Budi Syukur Beberkan Aturan yang Mengharuskan Kadin Sumbar Perlu Di-Karateker-kan

  • Bagikan

BUDI SYUKUR – Mantan Ketua Dewan Pertimbangan Kadin Sumbar

JAKARTA – Mantan Ketua Dewan Pertimbangan Kadin Sumbar Budi Syukur mendukung pembentukan Karateker untuk solusi Kadin Sumbar yang masih kisruh, dan membeberkan sejumlah aturan yang mengharuskannya.

“Kepengurusan Kadin Sumbar telah berakhir maka pilihan Kadin Indonesia harus menunjuk Karataker atau memaksakan Musprov ternoda yang hasilnya justru batal demi hukum,” papar Budi Syukur dalam satu kesempatan dengan wartawan di Jakarta, Kamis (4/8/2022).
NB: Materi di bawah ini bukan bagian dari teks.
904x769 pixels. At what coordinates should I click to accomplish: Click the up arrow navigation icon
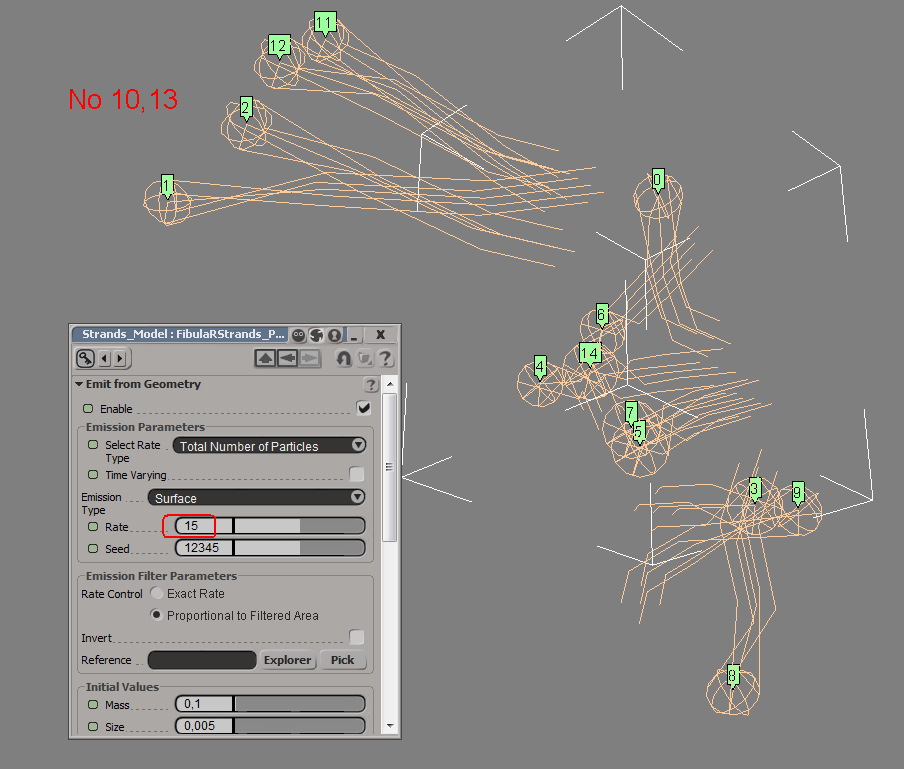[x=265, y=358]
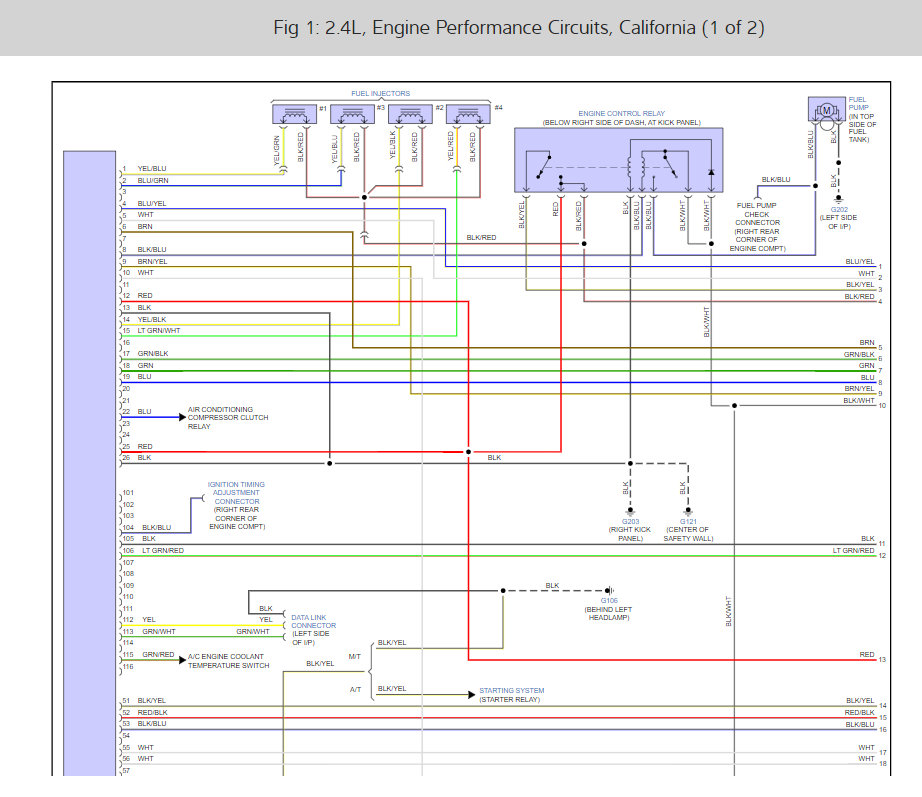Click the G106 ground behind left headlamp

[x=609, y=591]
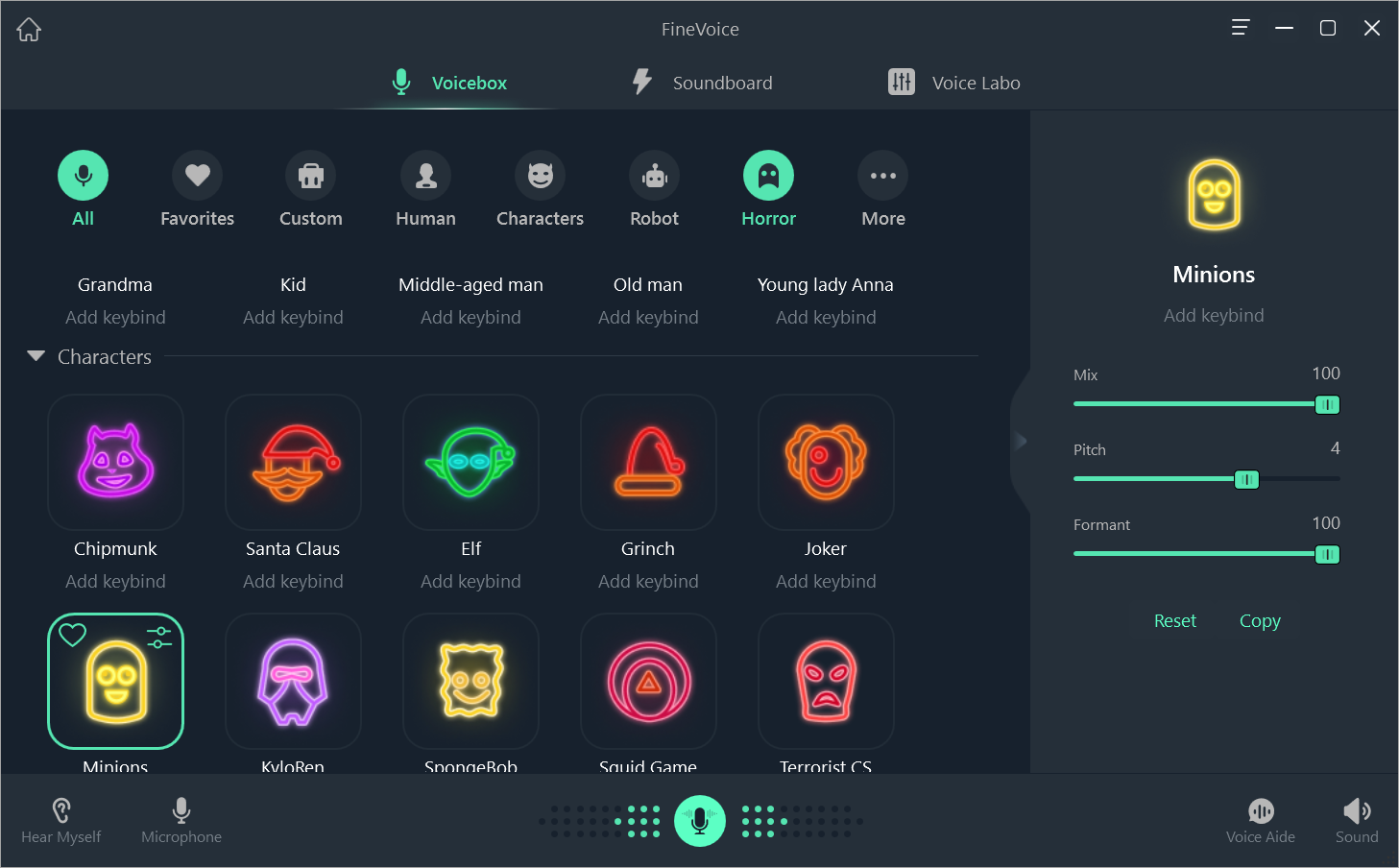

Menurut Budi, kepengurusan Kadin Sumbar telah berakhir karena Musyawarah Provinsi tidak dapat dilaksanakan pada tanggal 23 juli 2022, sebagaimana yang direncanakan dan merupakan hari terakhir tenggang waktu pelaksanaan Musprov, yaitu 2 bulan semenjak 23 mei 2022, masa kepengurusan Kadin Sumbar berakhir.

Sebaliknya, Dewan kehormatan, dewan penasehat dan dewan pertimbangan beserta anggota menyatakan masa jabatannya telah berakhir pada rapat zoom yang dilaksanakan 24 juli 2022 malam.

Menurut Budi, keputusan menunjuk Karetaker diatur di dalam AD ART dan PO sebagai berikut :

1. Kepres no 17 tahun 2010 tentang anggaran dasar kadin bab VIII pasal 36 ayat 1 berbunyi masa jabatan kepengurusan kadin ditetapkan untuk jangka waktu 5 (lima ) tahun.

2. Kepres no 17 tahun 2010 anggaran dasar kadin bab V pasal 25 ayat ayat 2 a,b yang berbunyi musprov dilaksanakan satu kali dalam 5 tahun oleh dewan pengurus provinsi/kab kota masing masing yang pelaksanaannya paling cepat 2 ( dua ) bulan sebelum atau 2 ( dua ) sesudah masa jabatan kepengurusan berakhir. dewan pengurus kadin provinsi/ kab kota memberitahukan secara tertulis rencana penyelenggaraan musprov/ mukab mukot selambat lambatnya 2 bulan sebelum pelaksanaan kepada kadin indonesia, perangkat kadin provinsi,kadin kab kota dan anggota luar biasa kadin.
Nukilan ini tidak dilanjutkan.